Deep inside the camp, in its central part, was the ramp, the railway siding where the transports of prisoners pulled in and where the selection of prisoners took place. Slightly further along, at the end of the ramp to the left and right, the Nazis built two huge gas chambers, and crematoria for burning the bodies, so adapting Birkenau to the purpose of mass extermination. The gas chambers and crematoria were blown up by the Germans at the beginning of 1945 as the Red Army advanced. They remain today in their ruined state, though stabilised and secured.

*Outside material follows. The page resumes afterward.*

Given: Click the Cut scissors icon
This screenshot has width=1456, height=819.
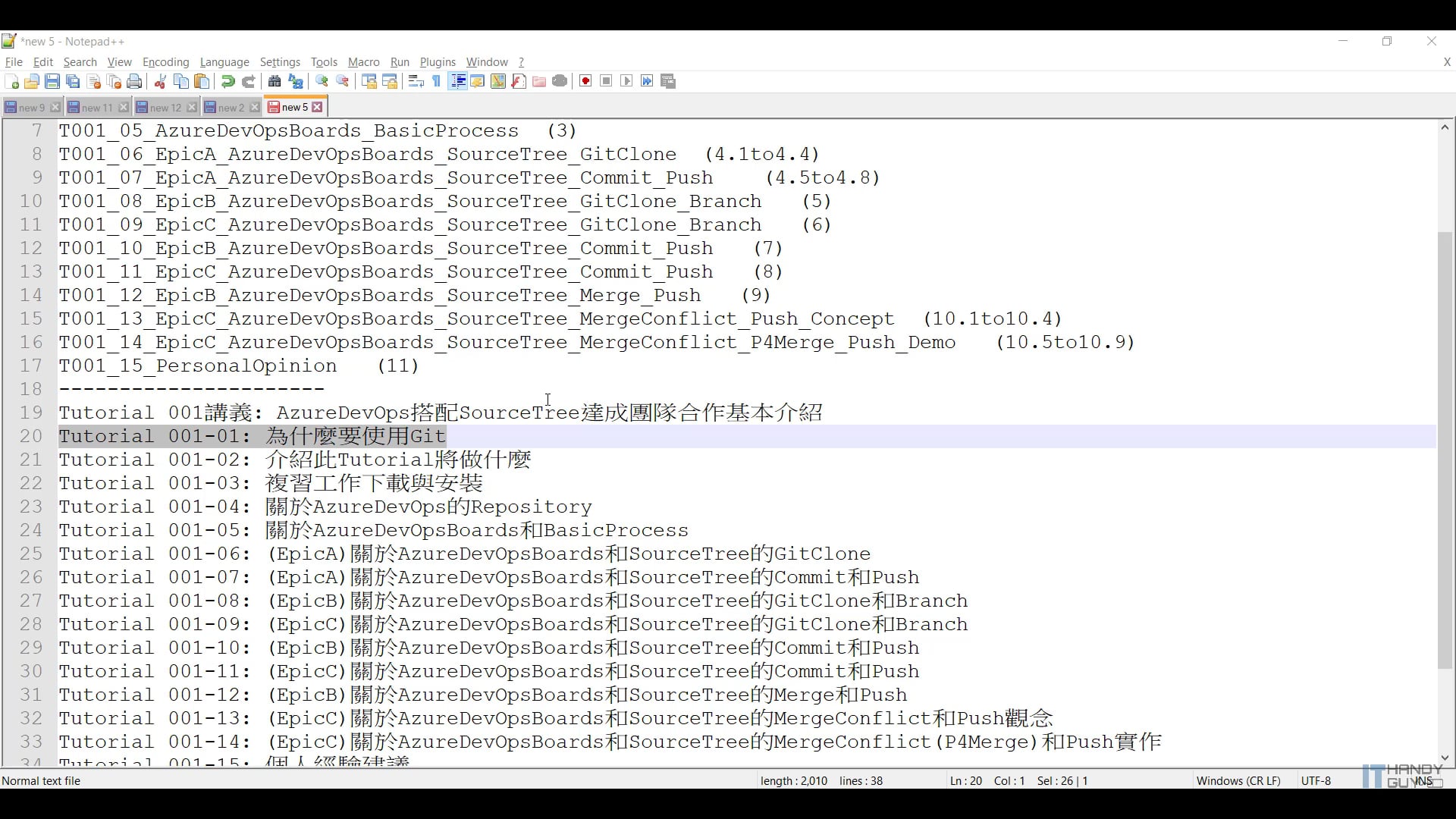Looking at the screenshot, I should click(161, 82).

To the right and left of the ramp lie the fields of prisoners’ barracks, most of which have not survived to our times. The camp was divided into sub-camps, including the men’s camp, the women’s camp, the family camp for Jews from Theresienstadt, the gypsy camp, the hospital section, the area where the warehouses stood that were used to store the personal artefacts looted from the victims, known as “Canada”, and the sub-camp for female Jews from Hungary, known as “Mexico”. These sub-camps were separated from each other by barbed-wire electric fences. The structure of the camp as divided into the sub-camps remains legible today.
The best way of gaining an idea of the size of the camp and its layout is to climb up to the guard tower above the entrance gate; this is the best starting point for your visit to Birkenau. The route of the tour leads from this guard tower via the “quarantine barracks” to the right, on past the ramp in the central area of the camp and through the barracks of the women’s camp on the left, to the ruins of gas chambers 2 and 3, and the memorial to the victims of the camp.

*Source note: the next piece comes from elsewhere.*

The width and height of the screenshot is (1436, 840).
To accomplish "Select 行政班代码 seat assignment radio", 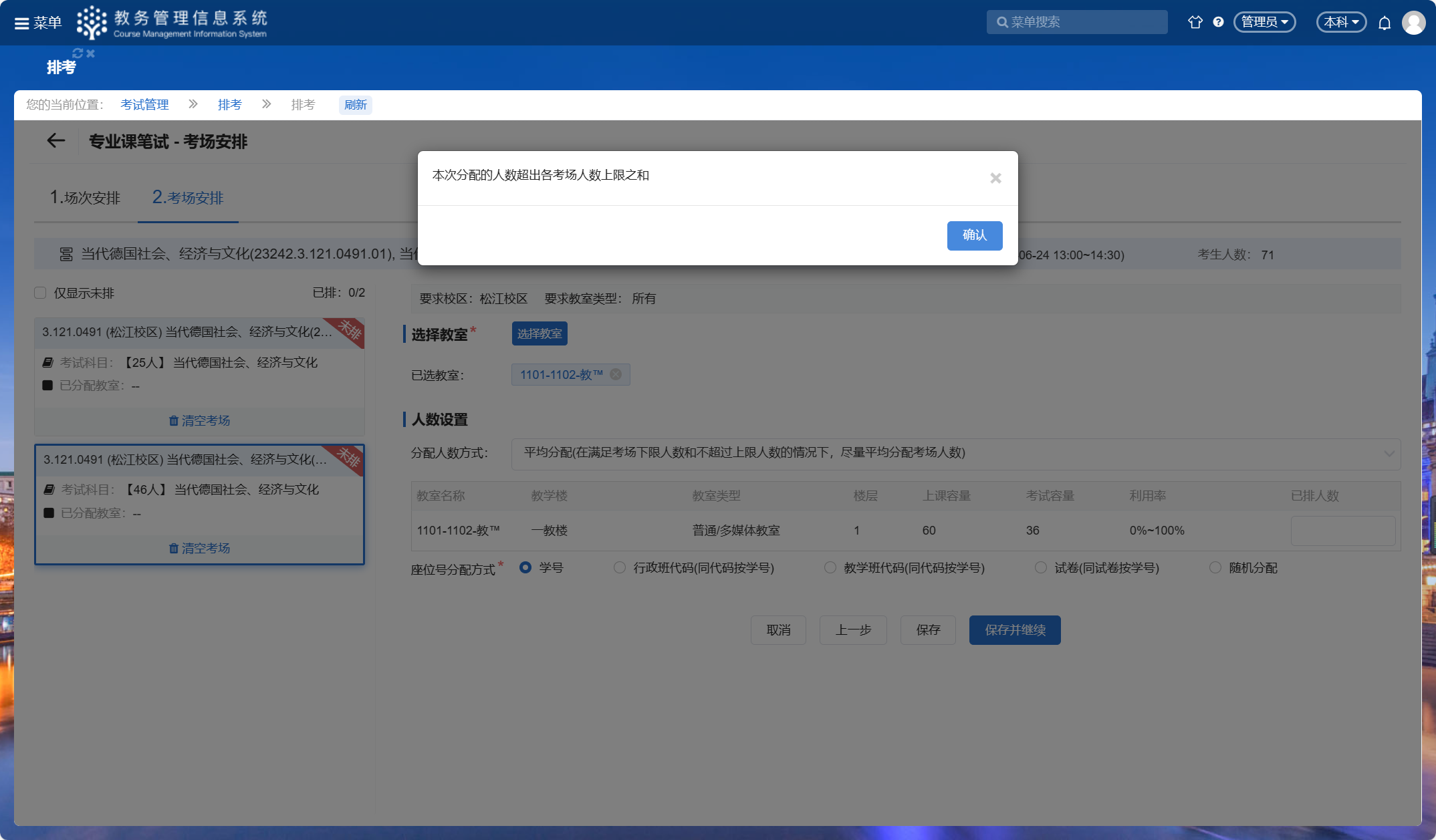I will [x=620, y=567].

A basic tour of Auschwitz II – Birkenau taking in these points will last around an hour and a half.
A more extensive tour will include other parts of the camp, such as the exhibition in the central bathhouse, known as the “Sauna”, showing the process by which new prisoners were received into the camp; “Canada”, the area set aside for storing and sorting the personal artefacs of the prisoners brought into the camp; the ruins of gas chambers and crematoria 4 and 5; the mass graves of camp victims; the gypsy camp; and “Mexico”. For this extended version you will need to allow at least another hour and a half.